▶ **What you are asked to do**
Find the lines holding the string "chart" in the data, then copy all of them.

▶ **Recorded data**

"""

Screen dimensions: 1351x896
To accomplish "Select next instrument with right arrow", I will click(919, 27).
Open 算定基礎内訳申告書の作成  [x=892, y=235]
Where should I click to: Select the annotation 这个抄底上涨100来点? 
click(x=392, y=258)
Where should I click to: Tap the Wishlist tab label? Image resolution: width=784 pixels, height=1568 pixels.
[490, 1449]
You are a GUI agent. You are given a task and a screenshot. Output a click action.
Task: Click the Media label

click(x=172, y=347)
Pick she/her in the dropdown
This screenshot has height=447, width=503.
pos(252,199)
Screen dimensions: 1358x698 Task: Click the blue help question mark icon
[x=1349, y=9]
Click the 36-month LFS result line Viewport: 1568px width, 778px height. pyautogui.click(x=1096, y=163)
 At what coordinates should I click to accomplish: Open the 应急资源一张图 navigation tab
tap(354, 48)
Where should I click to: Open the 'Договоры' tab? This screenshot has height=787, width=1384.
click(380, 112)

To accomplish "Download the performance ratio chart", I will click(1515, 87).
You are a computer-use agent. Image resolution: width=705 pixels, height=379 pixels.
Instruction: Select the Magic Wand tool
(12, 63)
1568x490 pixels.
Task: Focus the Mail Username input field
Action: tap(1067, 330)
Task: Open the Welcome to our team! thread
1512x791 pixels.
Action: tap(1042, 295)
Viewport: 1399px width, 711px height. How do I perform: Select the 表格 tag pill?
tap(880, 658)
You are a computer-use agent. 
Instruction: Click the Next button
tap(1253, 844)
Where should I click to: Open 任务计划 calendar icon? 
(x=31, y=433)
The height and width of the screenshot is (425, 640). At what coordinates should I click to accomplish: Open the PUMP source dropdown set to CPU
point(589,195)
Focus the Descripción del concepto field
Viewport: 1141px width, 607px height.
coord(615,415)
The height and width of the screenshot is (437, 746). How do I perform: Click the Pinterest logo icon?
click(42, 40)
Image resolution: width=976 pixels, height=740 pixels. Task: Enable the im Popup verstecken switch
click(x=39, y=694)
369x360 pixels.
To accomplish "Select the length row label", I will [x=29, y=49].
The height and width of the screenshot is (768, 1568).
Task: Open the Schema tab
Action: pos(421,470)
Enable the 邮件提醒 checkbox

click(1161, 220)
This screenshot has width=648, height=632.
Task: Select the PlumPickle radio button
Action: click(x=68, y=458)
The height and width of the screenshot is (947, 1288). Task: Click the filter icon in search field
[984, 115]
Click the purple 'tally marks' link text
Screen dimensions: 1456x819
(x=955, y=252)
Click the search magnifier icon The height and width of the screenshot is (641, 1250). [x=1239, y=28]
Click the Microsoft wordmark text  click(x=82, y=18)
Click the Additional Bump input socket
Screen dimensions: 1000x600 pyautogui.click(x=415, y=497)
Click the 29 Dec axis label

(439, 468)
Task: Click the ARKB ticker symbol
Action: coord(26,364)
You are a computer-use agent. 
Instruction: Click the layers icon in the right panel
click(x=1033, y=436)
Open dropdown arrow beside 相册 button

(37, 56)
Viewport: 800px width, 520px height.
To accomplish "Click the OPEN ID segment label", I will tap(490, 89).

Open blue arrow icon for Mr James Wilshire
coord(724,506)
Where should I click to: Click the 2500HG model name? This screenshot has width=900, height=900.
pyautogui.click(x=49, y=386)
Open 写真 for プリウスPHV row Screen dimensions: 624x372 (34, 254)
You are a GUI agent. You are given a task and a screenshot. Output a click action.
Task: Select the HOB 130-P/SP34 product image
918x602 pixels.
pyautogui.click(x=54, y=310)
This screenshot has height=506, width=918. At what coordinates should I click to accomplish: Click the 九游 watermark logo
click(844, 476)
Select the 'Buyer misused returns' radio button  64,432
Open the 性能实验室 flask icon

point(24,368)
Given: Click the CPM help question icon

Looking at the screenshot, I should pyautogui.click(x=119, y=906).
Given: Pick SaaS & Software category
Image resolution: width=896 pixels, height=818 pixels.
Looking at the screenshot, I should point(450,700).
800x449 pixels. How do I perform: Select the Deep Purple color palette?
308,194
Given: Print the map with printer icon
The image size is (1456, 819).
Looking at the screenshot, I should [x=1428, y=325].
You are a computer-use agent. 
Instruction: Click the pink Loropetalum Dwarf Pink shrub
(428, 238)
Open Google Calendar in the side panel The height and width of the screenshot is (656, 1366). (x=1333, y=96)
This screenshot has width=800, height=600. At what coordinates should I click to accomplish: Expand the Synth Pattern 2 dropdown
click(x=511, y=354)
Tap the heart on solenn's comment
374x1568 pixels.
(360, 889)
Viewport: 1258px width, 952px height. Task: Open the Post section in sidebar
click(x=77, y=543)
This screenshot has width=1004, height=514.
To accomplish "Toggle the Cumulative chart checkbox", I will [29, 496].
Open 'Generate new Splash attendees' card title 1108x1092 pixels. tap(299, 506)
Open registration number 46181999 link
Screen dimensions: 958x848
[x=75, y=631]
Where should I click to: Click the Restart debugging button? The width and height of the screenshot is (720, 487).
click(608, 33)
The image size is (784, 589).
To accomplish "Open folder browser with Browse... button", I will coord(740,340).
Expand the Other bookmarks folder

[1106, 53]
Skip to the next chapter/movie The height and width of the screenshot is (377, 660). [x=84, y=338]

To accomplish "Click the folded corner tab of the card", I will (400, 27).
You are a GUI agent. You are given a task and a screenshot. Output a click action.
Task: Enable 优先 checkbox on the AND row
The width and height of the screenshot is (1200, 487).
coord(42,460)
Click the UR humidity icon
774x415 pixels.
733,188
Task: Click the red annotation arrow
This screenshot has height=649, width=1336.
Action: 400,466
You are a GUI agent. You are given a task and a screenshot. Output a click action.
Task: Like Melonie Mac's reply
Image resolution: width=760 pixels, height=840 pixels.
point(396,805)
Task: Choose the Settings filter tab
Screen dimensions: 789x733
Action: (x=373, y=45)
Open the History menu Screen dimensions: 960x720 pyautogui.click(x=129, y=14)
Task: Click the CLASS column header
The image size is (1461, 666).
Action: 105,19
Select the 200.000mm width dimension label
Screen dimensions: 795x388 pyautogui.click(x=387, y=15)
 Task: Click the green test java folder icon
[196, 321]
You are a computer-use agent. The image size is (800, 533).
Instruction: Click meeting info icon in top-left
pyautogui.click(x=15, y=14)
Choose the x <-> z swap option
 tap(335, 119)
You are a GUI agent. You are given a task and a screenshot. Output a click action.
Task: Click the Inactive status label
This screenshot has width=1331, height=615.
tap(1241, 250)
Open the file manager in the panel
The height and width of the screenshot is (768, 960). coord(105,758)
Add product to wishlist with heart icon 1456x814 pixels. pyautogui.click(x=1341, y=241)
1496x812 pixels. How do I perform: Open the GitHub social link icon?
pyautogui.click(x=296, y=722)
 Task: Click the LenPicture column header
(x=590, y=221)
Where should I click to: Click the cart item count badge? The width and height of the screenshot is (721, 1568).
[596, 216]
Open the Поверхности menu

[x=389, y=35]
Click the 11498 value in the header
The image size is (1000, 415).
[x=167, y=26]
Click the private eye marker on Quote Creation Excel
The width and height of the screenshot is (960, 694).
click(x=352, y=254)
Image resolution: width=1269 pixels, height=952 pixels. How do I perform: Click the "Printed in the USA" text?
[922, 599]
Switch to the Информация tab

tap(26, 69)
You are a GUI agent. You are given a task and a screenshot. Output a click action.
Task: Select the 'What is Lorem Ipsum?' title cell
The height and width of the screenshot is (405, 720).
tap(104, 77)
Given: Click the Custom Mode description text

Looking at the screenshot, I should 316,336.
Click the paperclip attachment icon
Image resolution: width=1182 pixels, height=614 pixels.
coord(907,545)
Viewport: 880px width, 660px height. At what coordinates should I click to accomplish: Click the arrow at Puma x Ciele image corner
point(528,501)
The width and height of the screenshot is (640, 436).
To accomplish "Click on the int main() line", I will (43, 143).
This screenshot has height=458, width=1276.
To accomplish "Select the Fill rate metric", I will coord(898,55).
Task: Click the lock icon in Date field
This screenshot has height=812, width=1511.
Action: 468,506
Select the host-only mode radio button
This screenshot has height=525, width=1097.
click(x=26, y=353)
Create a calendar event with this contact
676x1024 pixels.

"""

▶ **Answer to this exercise**
To accomplish "Download the performance ratio chart", I will click(1515, 87).
To accomplish "Toggle the Cumulative chart checkbox", I will [29, 496].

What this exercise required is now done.